▸ Sfide:
(a) Indica se ciascuna affermazione concorda con la riflessione sul Natale, rispondendo sì o no e citando le parole decisive del testo: (i) chi scrive dice che questo Natale è stato felice; (ii) accettare le cose della vita le ha rese meno dolorose; (iii) chi scrive ha passato solo Natali belli.
(b) Per favore, scrivi il seguito della riflessione sul Natale a partire dall'ultima frase.

▸ Brano del documento:
****

Questo Natale è stato davvero felice, per me.
Il silenzio della mia casa mi ha ricordato i suoni che ci sono stati, mi ha raccontato il segreto della vita: lasciare che scorra, salutando chi non c'è più e trattando bene chi c'è.
Ho qualche rimpianto, qualcosa di cui mi vergogno e un paio di persone a cui ho fatto del male e a cui dovrei chiedere perdono e cose che ho provato e che non dimenticherò mai.
Purtroppo, ho anche amori finiti, mai cominciati, persone che non mi hanno voluto o voluto poco.
Ho imparato da tutti e questo mio accettare le cose della vita non le ha rese meno dolorose, ma solo più istruttive.
Abbiamo paura delle cose dolorose e abbiamo ragione.
Ma accettarle è l'unico modo che abbiamo perchè portino frutto.
Dobbiamo imparare che ogni azione, ogni scambio emotivo, ogni ostacolo ha un bagaglio di crescita, di scavo interiore che non si ripeterà e se noi lo lasciamo andare, non saremo forti per il prossimo.
Siamo qui per imparare, incontrarci, aiutarci e poi tornare a casa.
Se sapessimo quanto è importante aiutarci, sostenerci e prenderci per mano, non smetteremmo mai di farlo.
Ci hanno insegnato a diffidare, ci hanno insegnato a pensare a noi e alle nostre famiglie.
Poi, ci hanno insegnato a giudicare il bene e il male, distinguendo la misura e la gravità di entrambi, catalogando le persone secondo la quantità e la qualità di questi due poli nella loro vita.
Invece questo era compito di Dio, perchè Lui sapeva che noi, avvolti dal giudizio, ci saremmo intrappolati, smettendo di vedere il bene e il male e vedendo solo il santo e il peccatore.
Così, tristi e soli, ci arrampichiamo verso casa, dimenticando che siamo viandanti compagni, che potremmo chiacchierare lungo la via, sperando di non soffrire troppo.
Io ho passato un Natale bellissimo, ma ne ho passati di orrendi, faticosi e bui.
Alle persone che stanno soffrendo adesso auguro un anno nuovo luminoso, auguro loro la coscienza di essere in tanti, di poterci aiutare.
E la spina che ho nel cuore, che in questo momento mi fa odiare una persona, se ne andrà.
Lo so.
E avrò imparato ancora.

****

▸ Materiale:
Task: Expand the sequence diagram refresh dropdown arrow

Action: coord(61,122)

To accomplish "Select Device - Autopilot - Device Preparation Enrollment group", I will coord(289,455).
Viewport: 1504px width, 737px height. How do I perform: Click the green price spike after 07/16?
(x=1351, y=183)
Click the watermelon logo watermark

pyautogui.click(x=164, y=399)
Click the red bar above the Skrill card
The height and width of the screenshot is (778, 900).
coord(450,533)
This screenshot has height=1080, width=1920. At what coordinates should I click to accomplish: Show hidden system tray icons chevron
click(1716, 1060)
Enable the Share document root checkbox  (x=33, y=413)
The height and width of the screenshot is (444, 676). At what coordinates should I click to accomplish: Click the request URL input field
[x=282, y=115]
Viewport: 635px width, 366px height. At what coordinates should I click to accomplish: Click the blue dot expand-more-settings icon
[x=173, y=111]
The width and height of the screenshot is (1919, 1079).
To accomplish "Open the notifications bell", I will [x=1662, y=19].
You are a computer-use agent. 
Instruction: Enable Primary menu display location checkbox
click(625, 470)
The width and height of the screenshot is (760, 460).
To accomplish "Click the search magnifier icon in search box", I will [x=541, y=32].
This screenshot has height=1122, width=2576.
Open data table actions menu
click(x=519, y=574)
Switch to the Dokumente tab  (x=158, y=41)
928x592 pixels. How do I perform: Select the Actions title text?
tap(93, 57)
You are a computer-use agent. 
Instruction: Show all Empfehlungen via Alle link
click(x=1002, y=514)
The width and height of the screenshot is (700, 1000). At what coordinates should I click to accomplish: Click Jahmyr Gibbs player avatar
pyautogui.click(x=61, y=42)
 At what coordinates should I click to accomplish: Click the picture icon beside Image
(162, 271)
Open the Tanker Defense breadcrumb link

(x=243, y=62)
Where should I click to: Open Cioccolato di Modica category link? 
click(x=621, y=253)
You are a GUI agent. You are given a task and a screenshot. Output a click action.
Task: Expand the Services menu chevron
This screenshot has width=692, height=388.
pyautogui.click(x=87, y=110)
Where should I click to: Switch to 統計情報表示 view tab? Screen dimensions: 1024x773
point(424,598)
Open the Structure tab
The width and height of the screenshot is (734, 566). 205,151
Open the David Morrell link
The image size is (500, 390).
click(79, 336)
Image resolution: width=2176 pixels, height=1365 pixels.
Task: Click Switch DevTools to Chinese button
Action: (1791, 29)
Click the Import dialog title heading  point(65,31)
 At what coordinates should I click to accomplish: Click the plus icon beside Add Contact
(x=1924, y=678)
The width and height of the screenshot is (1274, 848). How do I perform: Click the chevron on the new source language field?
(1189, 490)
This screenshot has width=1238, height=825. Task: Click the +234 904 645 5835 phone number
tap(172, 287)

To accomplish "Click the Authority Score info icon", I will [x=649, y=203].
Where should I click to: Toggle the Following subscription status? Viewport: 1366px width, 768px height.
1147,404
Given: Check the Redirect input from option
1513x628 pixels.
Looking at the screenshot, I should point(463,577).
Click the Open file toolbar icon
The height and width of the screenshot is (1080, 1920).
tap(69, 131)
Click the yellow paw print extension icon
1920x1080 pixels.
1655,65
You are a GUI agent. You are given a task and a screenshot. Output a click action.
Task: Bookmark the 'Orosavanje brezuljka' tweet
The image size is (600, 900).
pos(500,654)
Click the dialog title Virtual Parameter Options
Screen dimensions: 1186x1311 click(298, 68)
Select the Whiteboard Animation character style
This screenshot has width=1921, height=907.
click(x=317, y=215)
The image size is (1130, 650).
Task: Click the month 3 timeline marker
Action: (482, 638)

****

▸ Soluzioni dell'esercizio:
(a)
(i) Sì: "Questo Natale è stato davvero felice, per me."
(ii) No: "non le ha rese meno dolorose, ma solo più istruttive."
(iii) No: "ma ne ho passati di orrendi, faticosi e bui."

(b)
venerdì 26 dicembre 2014

QUELLO CHE AMO DI TE

In queste ultime settimane ho conosciuto il lato migliore delle persone.
Ho notato però che c'è un filo conduttore che lega il comportamento dell'individuo, che lo lega a una personalità, un modo di affrontare la vita, che non cambia nemmeno quando questo individuo è, per usare un termine generico, buono.
Le persone sono come sono e usano la loro storia, le emozioni che hanno lasciato prevalere, per condurre le loro relazioni e noi non c'entriamo niente, mentre quando sono sgarbate ce la prendiamo.
In realtà quando ci ferisce qualcuno, non siamo mai la ragione del risentimento, o astio, ma solo un memorandum, qualcosa che ha versato sale sulle loro ferite.
Nonstante ciò, in questi giorni una persona, che mi ha spesso, inavvertitamente, ferito, lo ha fatto di nuovo.
Eppure ho imparato che quando una persona non è interessata a quello che fai, a meno che tu non la coinvolga direttamente, che comincia i messaggi con qualcosa di personale, ma generico, non ti chiede mai cosa davvero significa quel velo di malinconia negli occhi, ebbene quella persona ha problemi con se stessa, non riesce a comunicare.
Ho così imparato che siamo noi i responsabili delle emozioni che gli altri ci fanno provare, non loro.
Anche io ho detto spesso "Quella persona mi ha fatto soffrire", ma non è così: io ho permesso a quel comportamento di ferirmi.
Se non sono in grado di reggere le debolezze di qualcuno devo allontanarmene, ma non devo dargli l'onere della colpa.
Se ci facciamo carico delle nostre emozioni, vedrete che sarà più facile gestirle e, in fondo, cambiarle.
In questo Natale di regali, di cesti con tanto cibo, ho mangiato più del dovuto, perchè anche io, come tanti, consolo la mia ricerca di amore con il cibo; questo non significa che chi mi ha regalato il cibo è responsabile dei miei chili in più.
Allora perchè lo facciamo con le emozioni?
C'è una persona che, magicamente, appare ogni volta che ha il sospetto che la star sia nelle vicinanze: è una persona dolce e gentile, ma non un amico.
Ma ogni volta che riappare, io so che questa persona io l'ho eliminata proprio perchè non riesco a reggere il fatto che non gli interessa minimamente quello che io faccio, o sono, ma che io riveda, o meno, la star.
Mi sono chiesta: cosa devo fare? Tenere le piacevoli chiacchierate, sapendo che sono solo quello, non amicizia, o mi ferisce sapere che non sono valida se non per quell'incontro?
Questo devo guarire, dentro di me.
Non sono responsabile per le emozioni e il comportamento degli altri, ma solo per il mio.
Quella persona non legge il mio blog, figuriamoci, e non saprà di questo post, quindi non è nessuno di voi, per lo meno che io sappia, ma volevo solo dirvi che bisogna sempre tornare a noi, alla nostra anima, perchè ho visto che quando l'anima si cura, le persone negative si volatilizzano.

mercoledì 24 dicembre 2014

NATALE CON I TUOI

E' arrivata la tanto attesa vigilia di Natale.
La aspettavo da tanti anni, questa vigilia da sola.
L'ho preparata con cura.
Ho declinato gli inviti con un sorriso.
Ho invitato per domani.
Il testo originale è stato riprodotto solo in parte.